ABOUT THIS TASK
In the article on the Philippine economy below, copy the passage from "The health crisis’" up to and including "year in office.", substituting "quarantines" for "lockdowns".

SOURCE PASSAGE
+ + +
Coronavirus pummels Philippines to worst crash on record

Ian Nicolas Cigaral - Philstar.com
Coronavirus pummels Philippines to worst crash on record
MRT-3 commuters at North Ave. Station enter a train coach on September 14, 2020.
The STAR / Michael Varcas

MANILA, Philippines (UPDATE 12:14 p.m., Jan. 28) — The Philippine economy expectedly shrank the largest on record last year after the coronavirus pandemic messed not only with the country's hard-earned economic laurels but also with its ambitions to become a middle-income economy under President Rodrigo Duterte.

The health crisis’ impact was so severe that the slump in gross domestic product (GDP), which hit 9.5% year-on-year, beat even the previous record of 7% contraction during the twilight years of Marcos dictatorship in 1984. Going way back, last year's performance was the worst since records started in 1946.

Worse, scars left by the coronavirus and lockdowns it proliferated are likely to linger in the economy. In current prices, the pandemic wiped out P1.5 trillion from 2019 GDP, reflecting the daunting task ahead for the Duterte administration that pledged to restore all these losses by 2022, its last year in office.
+ + +
MATERIAL SHOWN
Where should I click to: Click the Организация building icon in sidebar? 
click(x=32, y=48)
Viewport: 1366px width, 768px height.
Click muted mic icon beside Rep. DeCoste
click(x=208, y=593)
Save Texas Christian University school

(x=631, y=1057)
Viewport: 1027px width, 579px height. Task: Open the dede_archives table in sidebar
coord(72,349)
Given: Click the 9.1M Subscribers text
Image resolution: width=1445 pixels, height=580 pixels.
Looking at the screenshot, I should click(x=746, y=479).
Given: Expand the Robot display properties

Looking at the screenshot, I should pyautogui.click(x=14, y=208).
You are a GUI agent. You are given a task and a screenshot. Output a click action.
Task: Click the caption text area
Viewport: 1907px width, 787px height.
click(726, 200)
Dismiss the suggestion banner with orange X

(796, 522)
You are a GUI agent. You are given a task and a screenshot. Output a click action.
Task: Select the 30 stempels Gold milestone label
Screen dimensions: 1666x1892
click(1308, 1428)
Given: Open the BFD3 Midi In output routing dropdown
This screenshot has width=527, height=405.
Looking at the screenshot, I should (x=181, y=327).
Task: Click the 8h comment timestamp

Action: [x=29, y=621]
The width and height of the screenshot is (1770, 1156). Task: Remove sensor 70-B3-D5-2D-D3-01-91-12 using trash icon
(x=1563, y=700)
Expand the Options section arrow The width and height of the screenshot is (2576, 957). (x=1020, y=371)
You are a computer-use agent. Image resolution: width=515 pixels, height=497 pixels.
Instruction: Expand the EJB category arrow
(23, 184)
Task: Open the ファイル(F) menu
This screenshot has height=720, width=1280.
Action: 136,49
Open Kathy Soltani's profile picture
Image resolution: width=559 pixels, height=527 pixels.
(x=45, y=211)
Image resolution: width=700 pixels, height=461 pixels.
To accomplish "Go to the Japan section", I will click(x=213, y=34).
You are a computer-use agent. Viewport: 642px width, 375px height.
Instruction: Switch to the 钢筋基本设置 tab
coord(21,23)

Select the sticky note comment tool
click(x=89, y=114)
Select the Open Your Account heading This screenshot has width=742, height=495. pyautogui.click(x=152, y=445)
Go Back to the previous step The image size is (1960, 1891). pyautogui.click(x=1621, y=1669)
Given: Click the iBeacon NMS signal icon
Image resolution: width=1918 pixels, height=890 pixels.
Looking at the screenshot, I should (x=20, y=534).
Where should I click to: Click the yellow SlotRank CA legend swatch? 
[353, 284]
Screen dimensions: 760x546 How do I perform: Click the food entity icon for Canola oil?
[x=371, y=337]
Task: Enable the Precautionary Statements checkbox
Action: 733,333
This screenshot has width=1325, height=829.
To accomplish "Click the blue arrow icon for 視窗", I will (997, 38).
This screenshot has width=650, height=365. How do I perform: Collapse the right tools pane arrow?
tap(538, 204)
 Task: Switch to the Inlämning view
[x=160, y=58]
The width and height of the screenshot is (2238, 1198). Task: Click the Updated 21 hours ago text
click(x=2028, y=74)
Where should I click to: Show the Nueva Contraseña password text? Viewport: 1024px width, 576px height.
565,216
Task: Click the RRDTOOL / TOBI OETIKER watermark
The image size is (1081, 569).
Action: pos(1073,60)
+ + +
YOUR RESPONSE
The health crisis’ impact was so severe that the slump in gross domestic product (GDP), which hit 9.5% year-on-year, beat even the previous record of 7% contraction during the twilight years of Marcos dictatorship in 1984. Going way back, last year's performance was the worst since records started in 1946.

Worse, scars left by the coronavirus and quarantines it proliferated are likely to linger in the economy. In current prices, the pandemic wiped out P1.5 trillion from 2019 GDP, reflecting the daunting task ahead for the Duterte administration that pledged to restore all these losses by 2022, its last year in office.